**DIRECTIONS**: Only an exact copy belongs in the answer: the line with "You are a GUI" and every line after it through the end of the records, pictures left out.

(Data items)
========================

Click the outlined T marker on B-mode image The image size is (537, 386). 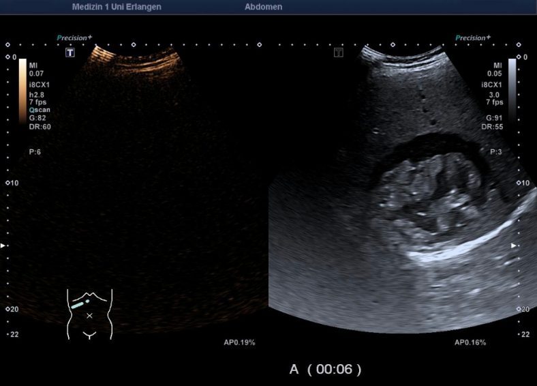[339, 53]
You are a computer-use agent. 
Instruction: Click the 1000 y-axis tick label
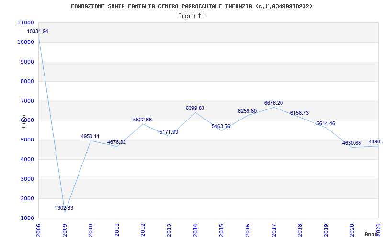coord(27,218)
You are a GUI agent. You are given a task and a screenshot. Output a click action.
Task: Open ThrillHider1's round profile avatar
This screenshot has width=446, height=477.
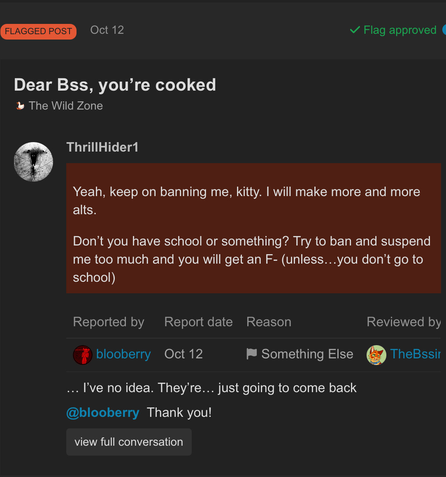pos(33,162)
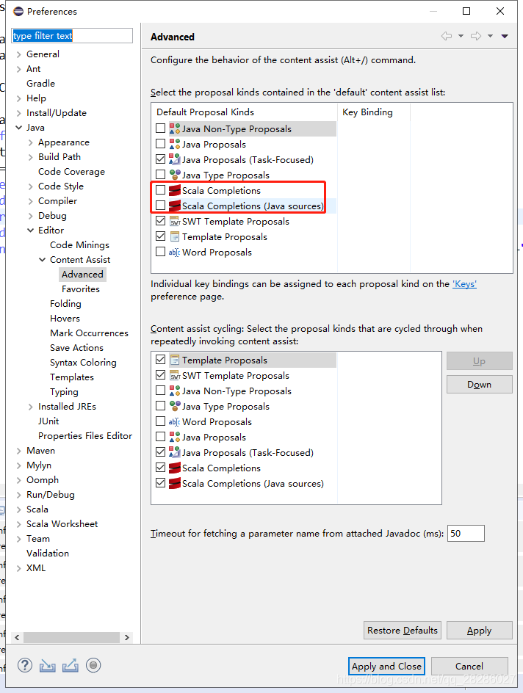Click the export preferences icon
Viewport: 523px width, 693px height.
click(70, 665)
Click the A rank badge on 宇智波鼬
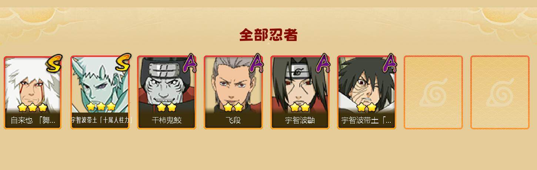537x170 pixels. 323,62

========================

**FINAL ANSWER**:
You are a GUI agent. You are given a task and a screenshot. Output a click action.
Task: Open ThrillHider1's round profile avatar
This screenshot has width=446, height=477.
pos(33,162)
Click the export preferences icon
Viewport: 523px width, 693px height.
click(70, 665)
Click the A rank badge on 宇智波鼬
537x170 pixels. 323,62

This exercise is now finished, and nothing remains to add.